Top of Data extract
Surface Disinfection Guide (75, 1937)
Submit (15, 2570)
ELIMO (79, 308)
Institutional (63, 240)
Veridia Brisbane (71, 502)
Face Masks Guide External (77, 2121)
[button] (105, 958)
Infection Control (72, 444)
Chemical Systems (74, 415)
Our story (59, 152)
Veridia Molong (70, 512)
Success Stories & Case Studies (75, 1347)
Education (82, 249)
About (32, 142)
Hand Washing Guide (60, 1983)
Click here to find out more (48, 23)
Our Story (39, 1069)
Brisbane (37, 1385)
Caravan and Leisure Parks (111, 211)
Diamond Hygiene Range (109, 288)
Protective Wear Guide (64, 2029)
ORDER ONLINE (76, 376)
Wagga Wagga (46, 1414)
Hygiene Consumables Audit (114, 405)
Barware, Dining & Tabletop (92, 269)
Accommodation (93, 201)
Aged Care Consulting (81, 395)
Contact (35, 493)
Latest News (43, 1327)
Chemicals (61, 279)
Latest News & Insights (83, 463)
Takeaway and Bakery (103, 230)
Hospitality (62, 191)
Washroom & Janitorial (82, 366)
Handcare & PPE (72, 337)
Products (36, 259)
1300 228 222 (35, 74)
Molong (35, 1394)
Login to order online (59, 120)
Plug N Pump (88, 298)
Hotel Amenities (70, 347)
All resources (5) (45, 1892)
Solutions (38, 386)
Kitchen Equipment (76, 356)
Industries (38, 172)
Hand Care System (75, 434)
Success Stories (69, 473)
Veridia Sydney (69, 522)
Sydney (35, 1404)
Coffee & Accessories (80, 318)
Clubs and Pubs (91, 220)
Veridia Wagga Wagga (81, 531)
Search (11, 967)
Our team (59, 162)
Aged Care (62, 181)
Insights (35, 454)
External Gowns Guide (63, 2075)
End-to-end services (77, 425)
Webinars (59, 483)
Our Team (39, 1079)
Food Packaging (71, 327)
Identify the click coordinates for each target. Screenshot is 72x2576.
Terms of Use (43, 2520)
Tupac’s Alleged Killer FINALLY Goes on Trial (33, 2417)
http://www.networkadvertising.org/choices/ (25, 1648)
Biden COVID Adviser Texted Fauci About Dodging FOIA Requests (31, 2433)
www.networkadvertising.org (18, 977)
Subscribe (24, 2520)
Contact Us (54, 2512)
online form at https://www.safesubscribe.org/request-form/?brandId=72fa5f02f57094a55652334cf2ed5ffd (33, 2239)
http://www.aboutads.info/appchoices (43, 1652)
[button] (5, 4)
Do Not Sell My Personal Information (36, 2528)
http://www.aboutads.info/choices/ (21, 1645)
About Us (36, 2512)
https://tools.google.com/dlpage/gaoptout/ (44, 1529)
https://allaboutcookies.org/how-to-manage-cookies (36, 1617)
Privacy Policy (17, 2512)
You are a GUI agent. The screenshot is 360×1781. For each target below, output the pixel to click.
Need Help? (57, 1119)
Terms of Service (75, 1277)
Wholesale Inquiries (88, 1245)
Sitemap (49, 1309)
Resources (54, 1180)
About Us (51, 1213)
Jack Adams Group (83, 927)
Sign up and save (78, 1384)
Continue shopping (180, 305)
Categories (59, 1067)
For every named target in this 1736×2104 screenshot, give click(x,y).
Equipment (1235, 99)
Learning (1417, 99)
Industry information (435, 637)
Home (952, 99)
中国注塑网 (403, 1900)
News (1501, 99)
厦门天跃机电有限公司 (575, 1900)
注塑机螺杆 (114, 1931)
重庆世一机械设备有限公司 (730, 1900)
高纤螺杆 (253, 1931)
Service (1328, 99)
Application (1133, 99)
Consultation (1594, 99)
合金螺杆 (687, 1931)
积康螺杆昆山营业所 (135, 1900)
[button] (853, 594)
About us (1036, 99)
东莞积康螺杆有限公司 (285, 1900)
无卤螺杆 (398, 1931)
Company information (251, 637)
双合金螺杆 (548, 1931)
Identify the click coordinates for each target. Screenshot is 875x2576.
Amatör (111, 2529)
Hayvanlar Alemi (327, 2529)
Bottom of Data extract
▶ _Directions for this task_: Your answer must be an exact transcription of the lines from the one containing "Insights (35, 454)" through the last line of the records above, and nothing else.

▶ _Final answer_:
Insights (35, 454)
External Gowns Guide (63, 2075)
End-to-end services (77, 425)
Webinars (59, 483)
Our Team (39, 1079)
Food Packaging (71, 327)
Identify the click coordinates for each target. Screenshot is 72x2576.
Terms of Use (43, 2520)
Tupac’s Alleged Killer FINALLY Goes on Trial (33, 2417)
http://www.networkadvertising.org/choices/ (25, 1648)
Biden COVID Adviser Texted Fauci About Dodging FOIA Requests (31, 2433)
www.networkadvertising.org (18, 977)
Subscribe (24, 2520)
Contact Us (54, 2512)
online form at https://www.safesubscribe.org/request-form/?brandId=72fa5f02f57094a55652334cf2ed5ffd (33, 2239)
http://www.aboutads.info/appchoices (43, 1652)
[button] (5, 4)
Do Not Sell My Personal Information (36, 2528)
http://www.aboutads.info/choices/ (21, 1645)
About Us (36, 2512)
https://tools.google.com/dlpage/gaoptout/ (44, 1529)
https://allaboutcookies.org/how-to-manage-cookies (36, 1617)
Privacy Policy (17, 2512)
You are a GUI agent. The screenshot is 360×1781. For each target below, output the pixel to click.
Need Help? (57, 1119)
Terms of Service (75, 1277)
Wholesale Inquiries (88, 1245)
Sitemap (49, 1309)
Resources (54, 1180)
About Us (51, 1213)
Jack Adams Group (83, 927)
Sign up and save (78, 1384)
Continue shopping (180, 305)
Categories (59, 1067)
For every named target in this 1736×2104 screenshot, give click(x,y).
Equipment (1235, 99)
Learning (1417, 99)
Industry information (435, 637)
Home (952, 99)
中国注塑网 (403, 1900)
News (1501, 99)
厦门天跃机电有限公司 (575, 1900)
注塑机螺杆 (114, 1931)
重庆世一机械设备有限公司 (730, 1900)
高纤螺杆 (253, 1931)
Service (1328, 99)
Application (1133, 99)
Consultation (1594, 99)
合金螺杆 (687, 1931)
积康螺杆昆山营业所 (135, 1900)
[button] (853, 594)
About us (1036, 99)
东莞积康螺杆有限公司 (285, 1900)
无卤螺杆 (398, 1931)
Company information (251, 637)
双合金螺杆 (548, 1931)
Identify the click coordinates for each target. Screenshot is 875x2576.
Amatör (111, 2529)
Hayvanlar Alemi (327, 2529)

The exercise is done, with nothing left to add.